I have been an attorney for ten years and recently joined the largest firm in my area. As a woman, it is not easy being taken seriously by other male attorneys. They often look down on you and treat you like their personal slaves or someone not worthy of their time and effort. The firm I joined is a regional powerhouse with big name lawyers. The kind you see on TV winning billion-dollar settlements. One of the partners is a guy in his early 40's named Mitchell. Mitchell is a defense attorney, the guy that must defend against plaintiffs' suits. He has a fearsome reputation for being the biggest, toughest asshole that has ever walked the earth. Grown men shudder when he comes up against them in the courtroom. Many cases immediately settle when he gets attached to them. In the legal community he is known as the "emasculator." If you are against him in court, he will cut your genitals off and shove them down your throat. Mitchell was now my new boss.
He was not very thrilled meeting me. I am a tiny brunette that on a good day is five foot two inches tall and about 110 lbs. Although I am in my mid-thirties, people think I am still in college. In fact, when I go out for a drink I get carded every time and then get the fake ID look from the bartender. Yes, I am small but I am a fireball. I have always had to fight for everything I have ever gotten. I love to argue, which makes me a good attorney.
My first couple of weeks at the firm I did my best to get oriented to the hierarchy of the place. It did not take long to realize that Mitchell was the Alpha dog and everyone else was his bitch. In meetings, he ran over people like a freight train. It did not take long before he started talking down to me too. Well, that was not going to happen more than once as far as I was concerned. Each time he would bark at me, I would bark back. If I thought he was wrong, I would tell him that. The room would fall silent and everyone's eyes would hit the floor in expectation of the blow back. Oh, and that blowback would happen in spades. It did not take more than a minute to realize that he did not want, nor need my opinion, however, I was going to give it whether he wanted it or not.
Mitchell was right 100% of the time because he would berate people into submission. When I would prove him wrong, he would defend himself by being a sexist asshole. He would make comments like, "you should be taking care of babies and not bothering me" or "with your looks, why aren't you married and taking care of a husband by now" and my all-time favorite "you are a bitchy one, it is going to be fun to break you and make you, my bitch." Yup, the EEOC was built and designed for this guy. A misogynist pig with a superiority complex. Could I sue him and win? Fuck yes, many millions of dollars would come my way very quickly. Did I sue him? Hell no, I am a fighter and I made it my mission to put him in his place.
Months passed and Mitchell and I battled it out. Many on the staff secretly would stop by my office and say that they loved our arguments. He had beat them down so much that they saw me as a Joan of Arc figure. They were secretly routing for me to win.

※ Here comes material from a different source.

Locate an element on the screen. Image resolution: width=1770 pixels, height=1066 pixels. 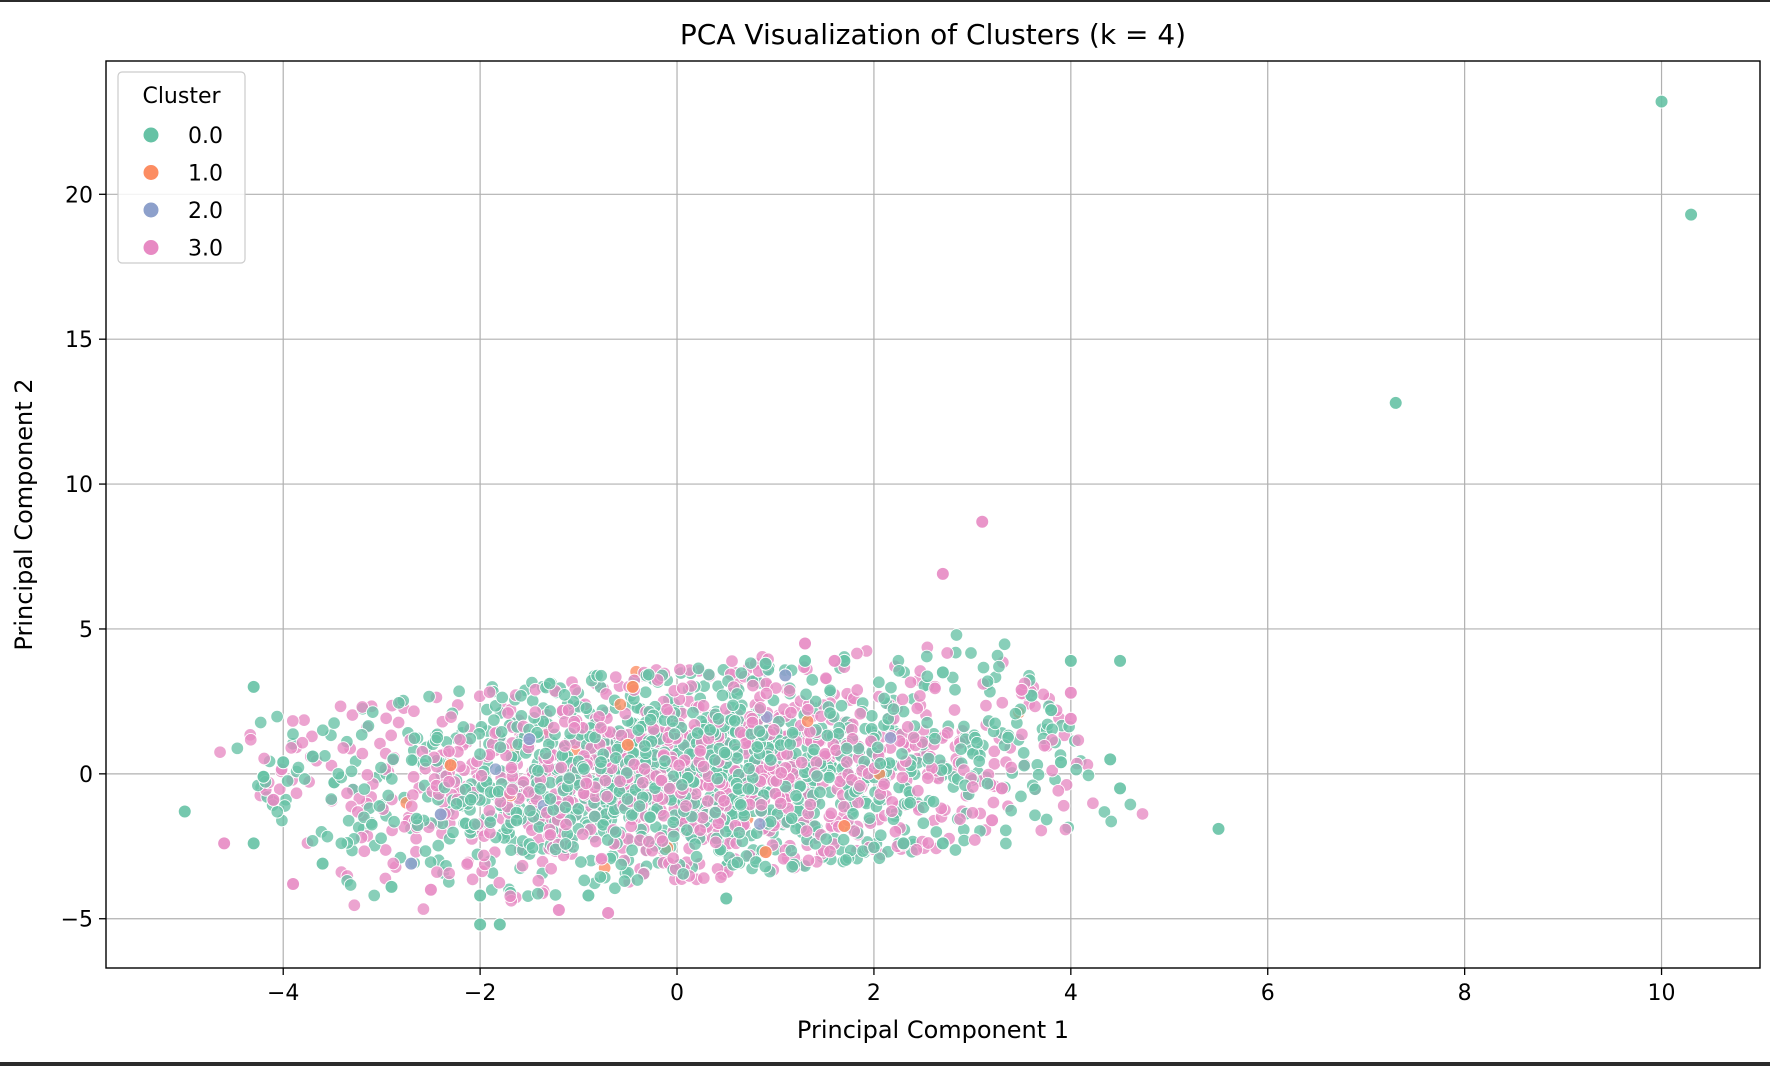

As much as we fought, I noticed some subtle cues from Mitchell. Our first meetings were from across the table from each other. Our meetings now were always at a 90-degree angle, where he could see my whole body. When I crossed my legs, Mitchell would often get distracted and lose his train of thought. When I realized that, I began to use it against him. Certain footwear would throw him off more than others. I quickly discovered that when I wore my five-inch black pumps, he would really get distracted. However, one day, it was very cold out and the weather was horrible, so I wore some black lace up boots. We had a meeting and when I sat down, he began to look very uncomfortable. As the meeting ended, he asked me to stay behind for a private conversation.
As the door closed, he looked down and pointed at my boots and asked me if I thought that they were appropriate for work at a law firm. I said that I did and asked him what he thought. He said that they were not appropriate for work and that it was something I should wear out on a date. I decided to get cheeky and I asked him if he like women who wore boots on a date. To my surprise and amazement, his face turned beet red. For the first time, he was speechless. At that point I realized my Alpha dog, asshole boss had a foot fetish. He stood there sputtering, so I pushed the issue. I turned my leg to show my boots off to him. I acted innocent and did my best to play to his now obvious fetish. Mitchell became flustered and immediately dove into his seat behind his desk to hide the bulge forming in his very expensive suit.
At this point I broke the nuclear code envelope and turned both keys to launch the rockets. I looked sweetly at him and told him I have a bunch of boots and if he ever wanted to see them all he had to do was ask. I then turned and said that if there was nothing more, I had work to do, then left. Ha ha, I had found the small crack I had been looking for to break him. I returned to my office, shut the door, and began to work on some files. About a half hour passed before there was a knock on the door. Mitchell's assistant said that he needed to meet with me and a client after work at a fancy restaurant near the office. I accepted the offer and put it on my schedule.
I arrived at the restaurant at seven to find Mitchell already there and waiting for me. The hostess took us to the table. It was a table for two. I asked Mitchell what happened to the client and he said they had cancelled. I saw right through his ruse but said nothing. We sat down and began some small talk. Mitchell drilled me about why I was still single. I explained that I had been in a long-term relationship but we had different goals in life. My former boyfriend never wanted to leave our hometown. When I took the job at my new firm I had to move. He did not want to go with me, so it ended.